- “Trial Lawyers vs. Toyota” [Holman Jenkins, Jr./WSJ] Rep. Towns’s hearing didn’t even pretend to be other than showcase for trial bar [Wood, PoL; Henry Payne coverage in National Review here, here, here, and here] And make way for the inevitable investor suits [Daily Breeze]
- “Obama open to curbing medical malpractice suits” [AP/WaPo] Related: The Hill; advice from Newsweek’s Evan Thomas [Jim Pinkerton]
- Why doesn’t the Securities and Exchange Commission hire finance people? “They’re overlawyered. They’re poisoned by lawyers.” [Harry Markopolos interviewed by Deborah Solomon, N.Y. Times]
- “Plaintiffs Lawyer’s ‘Reptile’ Strategy Bites Back” [Fulton County Daily Report] Plus: Max Kennerly wonders why it was admitted into evidence;
- “Facebook plus divorce equals flammable situation” [Tampa Bay Online]
- Officials get wined, dined and more: “Paying public pensions to sue” [Forbes]
- Parents sue many defendants in Colorado ice cream shop crash [Denver Post]
- Called for jury duty yesterday, and Tweeting the results: arts critic/biographer Terry Teachout and conservative writer Michelle Malkin.
Associated Press cadmium-in-jewelry panic, cont’d
Could the legislative results be even worse than CPSIA’s? The Handmade Toy Alliance notes that legislation in several states purports to ban all presence of the heavy metal, which is ubiquitously found in nature at small concentrations. The worst bills, they say, are pending in California, Illinois, New Jersey, and Connecticut. More: NJ.com (New Jersey bill)
“Proposed Facebook Settlement Comes Under Fire”
The March 2 Wall Street Journal (link dead after 7 days) covers all-for-charity-none-for-the-class “cy pres” settlements of Facebook and AOL—the latter of which was the subject of a Center for Class Action Fairness objection:
Late last year, in a class action claiming that tech giant AOL LLC improperly inserted footers in its users’ emails, Los Angeles federal judge Christina Snyder awarded $25,000 in settlement funds to a Los Angeles legal-aid organization that has the judge’s husband on its board. …
The Virginia-based [sic] Center for Class Action Fairness objected, claiming the settlement raised a conflict of interest. Ted Frank, president of the group, said that to avoid potential conflicts, it would be better to require unclaimed settlement funds to be deposited into state coffers. “The problem is that parties can now give money to a judge’s preferred charity in the hopes that it will prompt the judge to rubber stamp a settlement,” he said.
Open thread
I’m still recovering from a 2 1/2 day power outage and computer trouble, but don’t hesitate to talk amongst yourselves.
“It’s a perfectly safe childhood, minus the childhood part”
Lenore Skenazy (Free-Range Kids) in the Washington Post on the urge to protect children from hot dogs and countless other statistically rare dangers. Quotes me on the litigation that led to the warning labels [Washington Post]
“Arizona Bill to Bar Use of Foreign and Religious Law”
Although the extent to which foreign legal standards should influence our own is very much a legitimate topic for debate, this particular bill is deeply misguided. [Eugene Volokh]
Dunning child support for a kid born when the “dad” was … 7?
Don’t assume it’s a complete fluke, says Matt Welch, these “deadbeat dads” programs really are set up to resolve every doubt in favor of collection [Reason “Hit and Run”, Amy Alkon]
“Wealthy Couple Sued For Installing Ikea Kitchen”
It “did not rise to the level of a kitchen suitable for a property located at 50 Gramercy Park North,” says the realty group that rented the apartment from the owners.

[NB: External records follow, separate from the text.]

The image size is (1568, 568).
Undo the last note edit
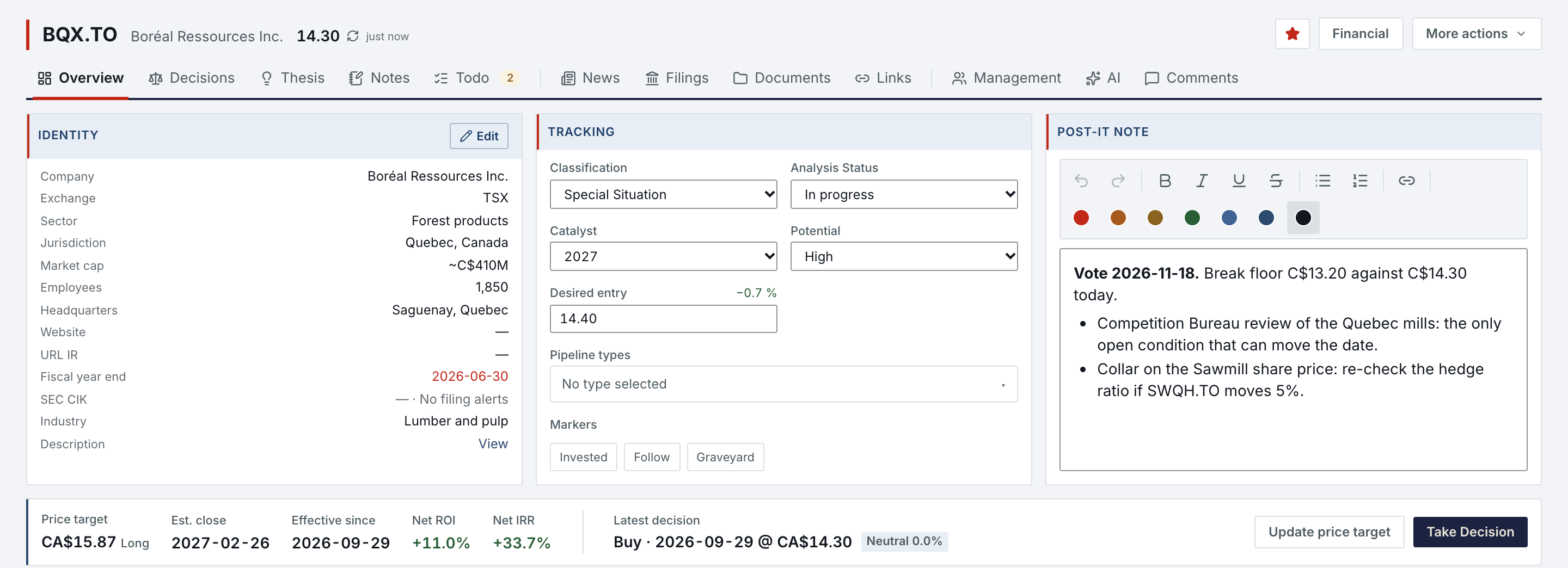pyautogui.click(x=1081, y=181)

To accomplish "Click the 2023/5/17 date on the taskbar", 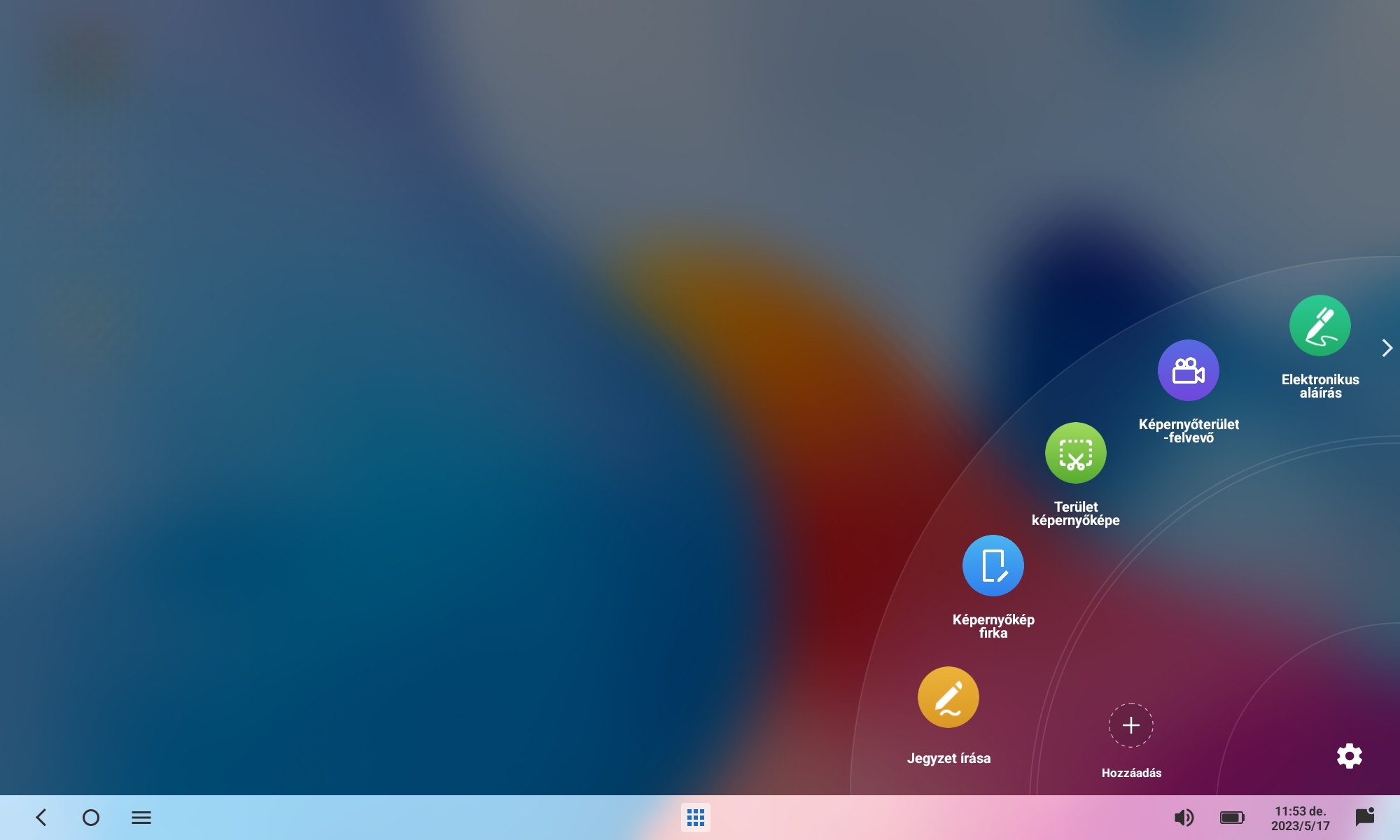I will [x=1300, y=826].
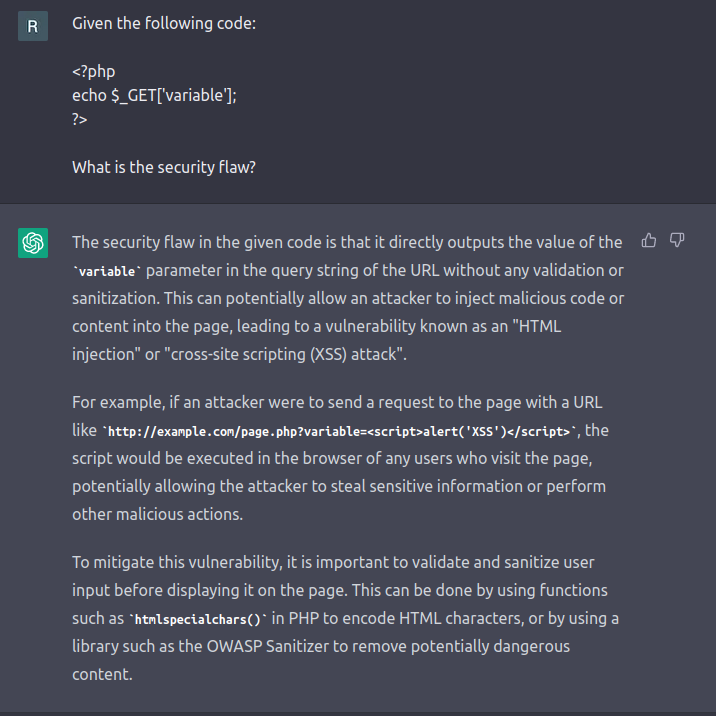This screenshot has height=716, width=716.
Task: Click the 'Given the following code:' text
Action: [x=164, y=23]
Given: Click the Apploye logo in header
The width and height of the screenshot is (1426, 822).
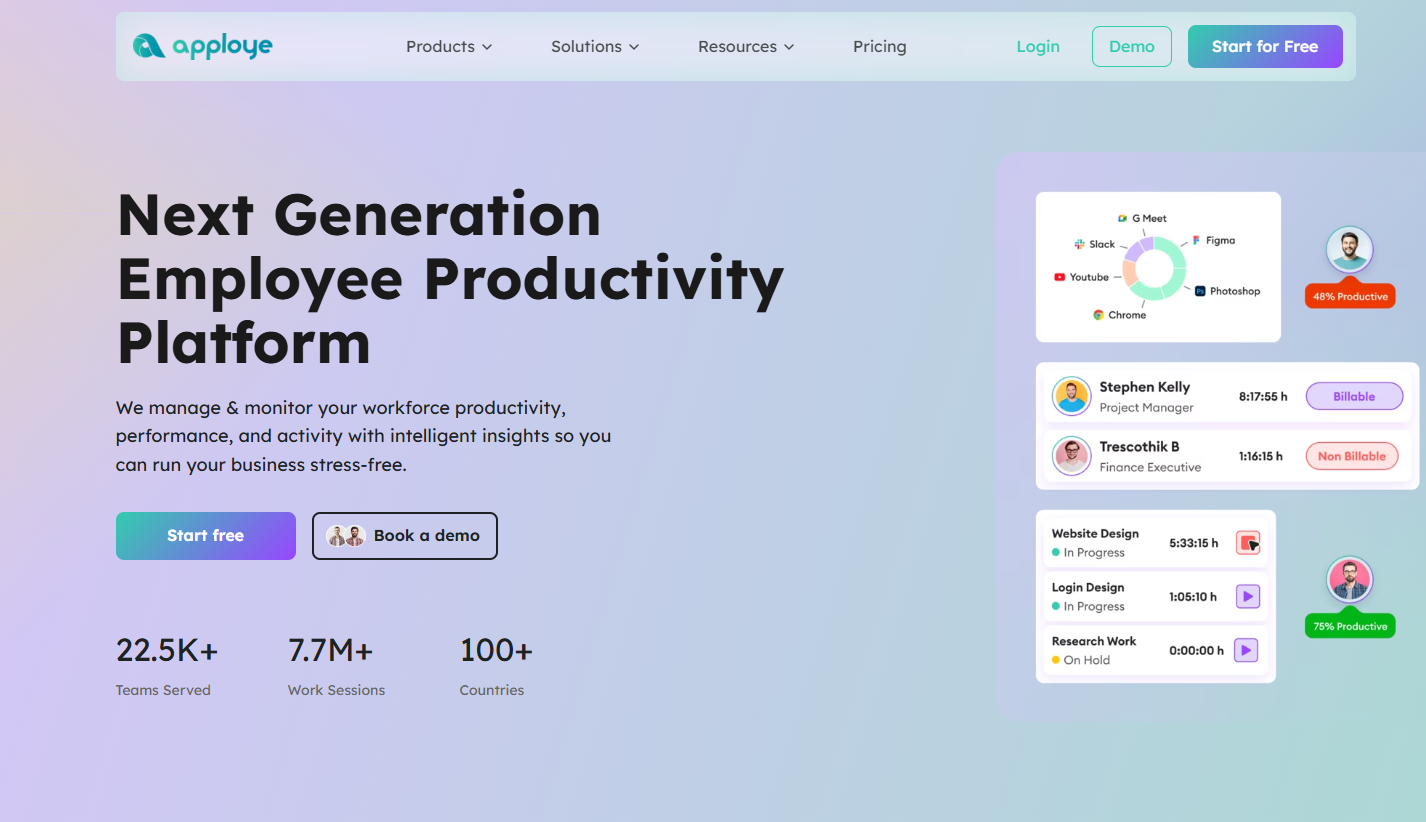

P.S. New York Daily News link mistakenly omitted before (h/t Bob Montgomery).
Lawyer-unsafe short film of the year
Logorama is an Oscar-nominated 16-minute film with R-rated language and situations and as many as 2,500 possible intellectual property violations. [GarageTV, Belgian, via Nancy Friedman, who calls it “startling and hilarious”.]
Madison County class action: Blimpie subs not meaty enough
BL1Y wonders whether the numbers add up, though (via Above the Law, Courthouse News). The class action firm filing the case is Lakin Chapman; it and its predecessor firm are well-known to longtime Overlawyered readers. More: Lowering the Bar.